No, IIRC didn't open a bug for the compressed kernel bits in RH, just the grub fix. PS: My grub fix: https://github.com/rhinstaller/anaconda/pull/4368/files (lol)
More seriously, and maybe it deserves its own defect: https://github.com/rhboot/grub2/pull/107 was one of the things I had just looked at right before posting that. But, along those lines, we really shouldn't be trying to duplicate firmware calls in grub like that. These two PR's are just an example of "hacking" a EFI startimage call in, while ignoring much of the spec. It works until someone decides to utilize some other part of the spec not handed by grub.

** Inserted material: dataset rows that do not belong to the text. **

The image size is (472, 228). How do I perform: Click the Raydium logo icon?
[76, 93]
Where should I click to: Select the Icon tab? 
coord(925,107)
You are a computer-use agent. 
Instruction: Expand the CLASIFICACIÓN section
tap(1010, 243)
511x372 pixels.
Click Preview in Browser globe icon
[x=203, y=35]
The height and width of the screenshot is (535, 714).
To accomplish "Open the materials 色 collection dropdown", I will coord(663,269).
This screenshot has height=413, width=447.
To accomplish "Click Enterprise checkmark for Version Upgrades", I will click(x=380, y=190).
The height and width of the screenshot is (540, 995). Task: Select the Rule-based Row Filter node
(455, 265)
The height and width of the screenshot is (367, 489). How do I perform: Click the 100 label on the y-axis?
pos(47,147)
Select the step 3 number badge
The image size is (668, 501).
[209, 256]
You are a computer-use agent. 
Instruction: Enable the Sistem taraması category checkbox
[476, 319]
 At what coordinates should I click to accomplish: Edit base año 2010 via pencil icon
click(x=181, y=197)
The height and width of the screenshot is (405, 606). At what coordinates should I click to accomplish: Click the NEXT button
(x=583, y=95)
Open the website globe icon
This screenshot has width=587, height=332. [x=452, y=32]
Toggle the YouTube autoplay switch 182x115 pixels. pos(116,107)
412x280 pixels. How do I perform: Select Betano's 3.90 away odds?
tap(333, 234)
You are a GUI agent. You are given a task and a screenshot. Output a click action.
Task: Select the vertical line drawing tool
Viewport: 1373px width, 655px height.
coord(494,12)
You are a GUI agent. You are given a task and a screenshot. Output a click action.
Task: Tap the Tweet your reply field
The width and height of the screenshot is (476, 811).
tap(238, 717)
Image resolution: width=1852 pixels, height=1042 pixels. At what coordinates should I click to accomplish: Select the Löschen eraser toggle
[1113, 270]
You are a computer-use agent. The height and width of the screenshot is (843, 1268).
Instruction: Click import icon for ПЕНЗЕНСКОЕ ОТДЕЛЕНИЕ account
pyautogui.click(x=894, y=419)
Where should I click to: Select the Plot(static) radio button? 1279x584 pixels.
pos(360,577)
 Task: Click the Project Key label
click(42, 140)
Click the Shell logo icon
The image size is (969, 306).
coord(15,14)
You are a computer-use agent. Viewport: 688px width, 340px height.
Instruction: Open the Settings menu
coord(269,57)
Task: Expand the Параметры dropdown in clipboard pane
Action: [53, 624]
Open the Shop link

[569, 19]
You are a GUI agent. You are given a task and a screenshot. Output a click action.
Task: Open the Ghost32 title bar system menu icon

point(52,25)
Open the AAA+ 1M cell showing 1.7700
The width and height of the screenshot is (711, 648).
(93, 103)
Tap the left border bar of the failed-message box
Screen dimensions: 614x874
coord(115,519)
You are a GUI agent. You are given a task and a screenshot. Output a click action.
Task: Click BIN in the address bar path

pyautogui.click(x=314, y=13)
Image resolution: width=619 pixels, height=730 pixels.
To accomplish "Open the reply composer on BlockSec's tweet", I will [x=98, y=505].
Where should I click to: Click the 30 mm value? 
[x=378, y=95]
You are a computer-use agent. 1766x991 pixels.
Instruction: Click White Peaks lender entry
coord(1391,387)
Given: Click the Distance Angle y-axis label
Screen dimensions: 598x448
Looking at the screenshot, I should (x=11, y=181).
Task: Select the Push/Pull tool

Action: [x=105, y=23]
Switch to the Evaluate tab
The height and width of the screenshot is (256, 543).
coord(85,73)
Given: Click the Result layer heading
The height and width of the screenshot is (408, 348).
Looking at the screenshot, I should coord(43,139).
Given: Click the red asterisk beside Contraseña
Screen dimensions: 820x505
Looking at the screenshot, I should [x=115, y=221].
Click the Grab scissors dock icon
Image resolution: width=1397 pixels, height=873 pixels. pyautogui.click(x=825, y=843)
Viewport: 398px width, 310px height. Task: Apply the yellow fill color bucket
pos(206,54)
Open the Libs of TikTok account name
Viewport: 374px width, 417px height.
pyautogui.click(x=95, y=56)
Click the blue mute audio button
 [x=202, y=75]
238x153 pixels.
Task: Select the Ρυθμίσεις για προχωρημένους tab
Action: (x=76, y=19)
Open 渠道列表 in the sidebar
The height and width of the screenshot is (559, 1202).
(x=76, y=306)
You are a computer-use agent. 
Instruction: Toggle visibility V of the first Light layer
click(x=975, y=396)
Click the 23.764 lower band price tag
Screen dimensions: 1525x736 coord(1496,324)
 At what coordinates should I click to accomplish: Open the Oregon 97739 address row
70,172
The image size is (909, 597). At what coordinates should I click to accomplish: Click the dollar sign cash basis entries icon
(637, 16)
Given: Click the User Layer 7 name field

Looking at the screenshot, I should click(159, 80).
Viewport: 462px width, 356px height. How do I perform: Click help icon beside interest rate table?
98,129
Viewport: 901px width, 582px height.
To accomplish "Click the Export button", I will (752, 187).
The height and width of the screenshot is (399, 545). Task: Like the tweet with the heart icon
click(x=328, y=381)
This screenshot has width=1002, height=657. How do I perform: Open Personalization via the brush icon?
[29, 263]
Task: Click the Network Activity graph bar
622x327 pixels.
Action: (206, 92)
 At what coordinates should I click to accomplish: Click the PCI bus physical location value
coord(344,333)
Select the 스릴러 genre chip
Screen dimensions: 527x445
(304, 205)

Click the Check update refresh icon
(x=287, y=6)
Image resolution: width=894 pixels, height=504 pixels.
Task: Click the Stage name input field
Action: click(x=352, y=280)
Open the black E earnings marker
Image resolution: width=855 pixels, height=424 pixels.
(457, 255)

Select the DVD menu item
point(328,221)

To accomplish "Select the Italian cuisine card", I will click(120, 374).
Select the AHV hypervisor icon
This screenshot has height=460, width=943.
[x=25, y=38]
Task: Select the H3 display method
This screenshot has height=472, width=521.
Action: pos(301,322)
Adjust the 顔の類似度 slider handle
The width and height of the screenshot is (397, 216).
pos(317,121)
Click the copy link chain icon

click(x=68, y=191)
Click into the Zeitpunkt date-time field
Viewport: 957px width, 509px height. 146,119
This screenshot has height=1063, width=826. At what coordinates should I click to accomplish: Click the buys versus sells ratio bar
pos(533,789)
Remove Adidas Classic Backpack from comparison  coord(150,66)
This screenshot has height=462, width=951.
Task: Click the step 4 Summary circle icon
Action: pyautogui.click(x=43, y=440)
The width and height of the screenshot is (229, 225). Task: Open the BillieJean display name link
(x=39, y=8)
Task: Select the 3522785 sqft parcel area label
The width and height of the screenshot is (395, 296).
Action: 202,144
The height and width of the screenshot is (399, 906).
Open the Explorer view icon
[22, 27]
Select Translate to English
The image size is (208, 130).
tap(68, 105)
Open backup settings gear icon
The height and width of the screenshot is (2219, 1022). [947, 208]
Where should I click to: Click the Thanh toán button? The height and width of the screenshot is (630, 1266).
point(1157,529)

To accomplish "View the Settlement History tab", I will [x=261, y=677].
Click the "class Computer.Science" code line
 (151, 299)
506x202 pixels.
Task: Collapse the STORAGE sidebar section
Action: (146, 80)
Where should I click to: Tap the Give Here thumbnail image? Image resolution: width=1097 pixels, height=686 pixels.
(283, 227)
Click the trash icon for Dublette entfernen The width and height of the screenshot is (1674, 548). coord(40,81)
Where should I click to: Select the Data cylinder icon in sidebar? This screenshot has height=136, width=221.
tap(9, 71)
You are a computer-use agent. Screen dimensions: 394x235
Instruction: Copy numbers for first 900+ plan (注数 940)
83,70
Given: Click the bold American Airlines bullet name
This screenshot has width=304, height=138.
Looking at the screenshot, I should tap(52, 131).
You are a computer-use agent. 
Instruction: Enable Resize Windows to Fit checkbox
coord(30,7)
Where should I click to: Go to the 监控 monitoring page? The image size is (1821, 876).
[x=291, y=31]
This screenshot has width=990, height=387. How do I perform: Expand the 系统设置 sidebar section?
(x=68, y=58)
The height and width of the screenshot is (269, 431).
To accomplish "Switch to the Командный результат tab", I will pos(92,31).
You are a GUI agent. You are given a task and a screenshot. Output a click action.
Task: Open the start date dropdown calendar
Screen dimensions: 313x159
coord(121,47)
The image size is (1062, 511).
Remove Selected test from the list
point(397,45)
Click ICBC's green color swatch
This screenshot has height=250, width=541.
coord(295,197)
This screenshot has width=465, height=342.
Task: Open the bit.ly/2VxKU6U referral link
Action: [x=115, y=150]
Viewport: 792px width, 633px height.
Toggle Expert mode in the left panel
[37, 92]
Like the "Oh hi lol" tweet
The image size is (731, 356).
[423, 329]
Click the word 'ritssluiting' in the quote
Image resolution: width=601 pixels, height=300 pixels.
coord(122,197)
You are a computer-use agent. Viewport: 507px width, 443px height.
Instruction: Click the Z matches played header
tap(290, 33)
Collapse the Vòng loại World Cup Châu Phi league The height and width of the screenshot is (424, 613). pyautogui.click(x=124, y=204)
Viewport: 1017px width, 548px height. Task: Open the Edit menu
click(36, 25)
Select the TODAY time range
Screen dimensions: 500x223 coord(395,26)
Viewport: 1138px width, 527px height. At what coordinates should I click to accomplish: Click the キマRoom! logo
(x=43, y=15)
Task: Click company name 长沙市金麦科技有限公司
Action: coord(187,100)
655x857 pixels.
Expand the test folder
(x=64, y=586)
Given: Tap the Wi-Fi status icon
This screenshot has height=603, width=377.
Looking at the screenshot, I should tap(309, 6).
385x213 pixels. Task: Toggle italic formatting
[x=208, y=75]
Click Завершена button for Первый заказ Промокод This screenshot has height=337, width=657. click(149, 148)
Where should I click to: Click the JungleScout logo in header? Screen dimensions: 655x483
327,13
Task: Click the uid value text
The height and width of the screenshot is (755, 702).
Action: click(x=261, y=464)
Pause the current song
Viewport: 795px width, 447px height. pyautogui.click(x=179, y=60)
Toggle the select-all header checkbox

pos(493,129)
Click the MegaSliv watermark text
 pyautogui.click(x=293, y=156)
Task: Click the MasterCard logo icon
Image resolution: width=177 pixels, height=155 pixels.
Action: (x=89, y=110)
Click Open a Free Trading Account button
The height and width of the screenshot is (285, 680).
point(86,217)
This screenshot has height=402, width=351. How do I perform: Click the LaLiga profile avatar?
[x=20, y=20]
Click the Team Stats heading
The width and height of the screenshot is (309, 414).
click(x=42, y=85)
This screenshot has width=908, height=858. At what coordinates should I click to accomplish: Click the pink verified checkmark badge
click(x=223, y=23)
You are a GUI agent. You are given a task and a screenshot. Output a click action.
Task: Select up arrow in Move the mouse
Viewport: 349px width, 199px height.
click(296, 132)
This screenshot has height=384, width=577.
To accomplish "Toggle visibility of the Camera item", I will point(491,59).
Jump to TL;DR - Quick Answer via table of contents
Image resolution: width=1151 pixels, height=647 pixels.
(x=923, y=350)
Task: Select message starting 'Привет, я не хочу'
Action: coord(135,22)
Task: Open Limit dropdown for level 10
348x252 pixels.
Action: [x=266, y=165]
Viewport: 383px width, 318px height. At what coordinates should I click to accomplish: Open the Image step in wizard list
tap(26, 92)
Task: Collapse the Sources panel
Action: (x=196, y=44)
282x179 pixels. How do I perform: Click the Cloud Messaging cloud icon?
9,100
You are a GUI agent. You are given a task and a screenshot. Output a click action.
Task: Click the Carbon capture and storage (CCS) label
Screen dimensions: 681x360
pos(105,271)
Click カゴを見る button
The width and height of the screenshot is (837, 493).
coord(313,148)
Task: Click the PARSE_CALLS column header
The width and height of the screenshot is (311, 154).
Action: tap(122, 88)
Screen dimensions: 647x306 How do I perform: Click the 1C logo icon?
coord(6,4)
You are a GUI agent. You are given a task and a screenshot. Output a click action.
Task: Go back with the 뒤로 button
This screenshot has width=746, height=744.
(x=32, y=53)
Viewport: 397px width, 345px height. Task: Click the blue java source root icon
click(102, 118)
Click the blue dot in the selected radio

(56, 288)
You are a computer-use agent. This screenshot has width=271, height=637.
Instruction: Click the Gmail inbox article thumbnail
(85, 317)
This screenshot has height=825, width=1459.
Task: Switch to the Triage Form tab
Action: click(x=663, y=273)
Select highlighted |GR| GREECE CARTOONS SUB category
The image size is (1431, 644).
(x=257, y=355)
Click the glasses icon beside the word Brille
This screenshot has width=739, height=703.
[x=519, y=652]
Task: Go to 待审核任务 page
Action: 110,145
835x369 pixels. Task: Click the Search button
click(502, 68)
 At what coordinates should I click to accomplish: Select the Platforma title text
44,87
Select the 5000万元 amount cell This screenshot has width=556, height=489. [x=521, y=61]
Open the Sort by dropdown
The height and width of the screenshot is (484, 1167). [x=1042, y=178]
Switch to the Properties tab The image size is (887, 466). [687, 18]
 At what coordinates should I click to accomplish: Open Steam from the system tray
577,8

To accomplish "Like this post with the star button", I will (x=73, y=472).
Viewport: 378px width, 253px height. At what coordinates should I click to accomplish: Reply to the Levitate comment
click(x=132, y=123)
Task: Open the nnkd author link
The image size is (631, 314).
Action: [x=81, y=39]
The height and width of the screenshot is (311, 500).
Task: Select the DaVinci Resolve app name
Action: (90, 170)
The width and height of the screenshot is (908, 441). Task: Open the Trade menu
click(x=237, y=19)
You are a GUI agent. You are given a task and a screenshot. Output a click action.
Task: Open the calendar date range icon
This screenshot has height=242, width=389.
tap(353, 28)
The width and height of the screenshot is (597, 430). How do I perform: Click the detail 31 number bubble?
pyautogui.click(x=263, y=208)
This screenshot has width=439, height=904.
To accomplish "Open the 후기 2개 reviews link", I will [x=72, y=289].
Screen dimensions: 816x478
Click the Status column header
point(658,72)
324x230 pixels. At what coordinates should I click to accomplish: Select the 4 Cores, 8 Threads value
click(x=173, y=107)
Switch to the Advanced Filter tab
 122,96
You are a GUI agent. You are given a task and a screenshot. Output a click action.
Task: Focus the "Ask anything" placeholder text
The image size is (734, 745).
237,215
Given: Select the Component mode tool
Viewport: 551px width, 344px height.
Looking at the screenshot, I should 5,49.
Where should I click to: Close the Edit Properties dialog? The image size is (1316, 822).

Hi Jeremy, Would you be willing to test that this is working as expected with compressed and self-decompressing kernels once we have a RHEL grub build for you?
Yes, I can swap it into a couple of machines I have. Let me know where the build is, and I can pull it from an internal source if that is easier.
Great, thank you. I'll be in touch once we have a build. :)
(In reply to Robbie Harwood from comment #2) > While there's nothing anyone else can do about how you feel about the state > of grub code, as you've observed, patches are welcome :) > > Applied to Fedora rawhide. This had fixed what is now F37 (thanks!), but F36 is still affected (bug 2181825); can you please apply the patch to F36 too? Thanks!